= List of high commissioners of New Zealand to South Africa =

The high commissioner of New Zealand to South Africa is New Zealand's foremost diplomatic representative in the Republic of South Africa, and in charge of New Zealand's diplomatic mission in South Africa.

The high commission is located in Pretoria, one of South Africa's three capital cities, where New Zealand has maintained a resident high commissioner in South Africa only since 1996. This is due to New Zealand's refusal to accredit a high commissioner (or an ambassador from 1961 to 1994) to South Africa during the Apartheid era as a matter of principle.
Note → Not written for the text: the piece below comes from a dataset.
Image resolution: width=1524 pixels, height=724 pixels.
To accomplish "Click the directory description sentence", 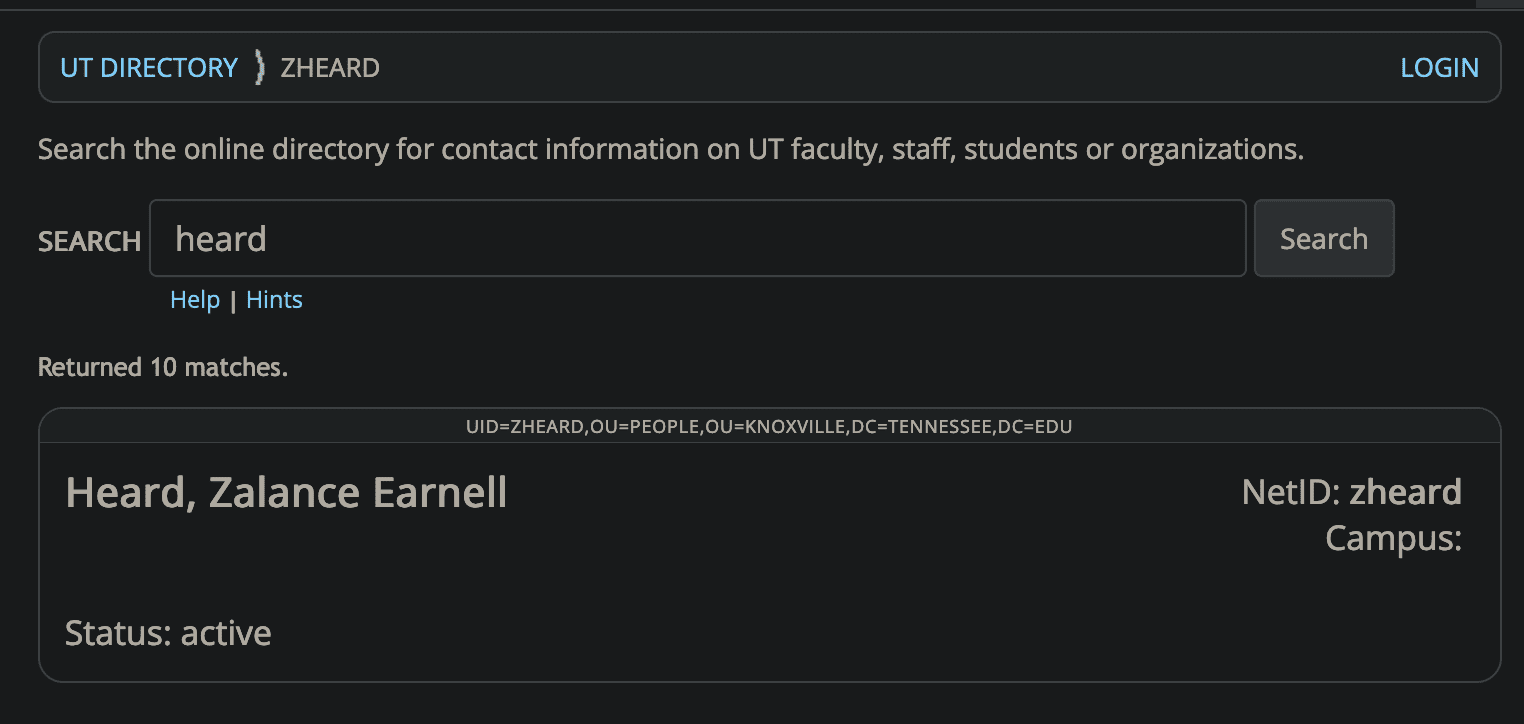I will (670, 150).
The high commissioner to South Africa is concurrently accredited to Botswana, Kenya, Lesotho, Mauritius, Mozambique, Namibia, Swaziland, Tanzania, Zambia, and Zimbabwe. Thus, despite being one of New Zealand's youngest diplomatic missions, diplomatic relations with more countries are within its remit than within any other.

As fellow members of the Commonwealth of Nations, diplomatic relations between New Zealand and South Africa are at governmental level, rather than between heads of state. Thus, the countries exchange high commissioners, rather than ambassadors.

==List of heads of mission==

===High commissioners to South Africa===

====Non-resident high commissioners to South Africa, resident in Zimbabwe====

- Brian Absolum (1994–1996)

====Resident high commissioners to South Africa====

- Brian Absolum (1996–1999)
- René Wilson (1999–2003)
- Warren Searell (2003–2006)
- Malcolm McGoun (2006–2008)
- Geoff Randal (2008–2012)
- Richard Mann (2012–2016)
- Mike Burrell (2016-2019)
- Sarah Lee (2019-2021)
- Emma Dunlop-Bennett (2022-2023)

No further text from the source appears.